The expansion to the National Museum Zurich complements the original museum building of 1898 designed by the architect Gustav Gull. The new building directly incorporates some of the context’s existing features into its architecture. The building’s layout accommodates the trees and paths of the historical park, and the characteristic roofscape of the old building sets the volumetric theme of the new structure. The expressive folds in the rooftops can be understood as a contemporary interpretation of Gull’s articulated Historicism. The new is thus inconceivable without the old, but is nonetheless unmistakably modern.

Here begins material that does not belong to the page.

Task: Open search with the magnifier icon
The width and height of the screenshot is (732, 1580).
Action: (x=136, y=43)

Architecturally the ensemble consists of two very different aspects: the graceful, historical old building designed in an open U shape and the sculptural character of the new wing that closes off the existing building complex thereby enabling
continuous movement through both the old and new sections.

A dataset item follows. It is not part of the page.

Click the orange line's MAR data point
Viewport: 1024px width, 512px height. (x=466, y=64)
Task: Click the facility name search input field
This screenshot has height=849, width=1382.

As different as the new and old buildings are, their similarities and shared architectural attributes are abundantly apparent and serve to create a unity of old and new. The strong stone walls of the old 19th-century building are echoed in the
new wing’s 80-centimeter thick walls, which fulfil the high thermal insulation requirements of the Minergie-P Eco standard. The tuff concrete developed especially for use in the new wing corresponds to the tuff facade of the old building, and the polished concrete floors in the new wing suggest a modern interpretation of the decorative terrazzo floors in the old building.
Concrete dominates in the interior of the new museum. Combined with the technical elements purposely left exposed on the ceilings, this creates an almost industrial-like atmosphere that is robust, spacious and open to a variety of forms of exhibition and presentation. The new spaces at the National Museum Zurich are conceived as museum factory halls – conservational and at the same time experimental.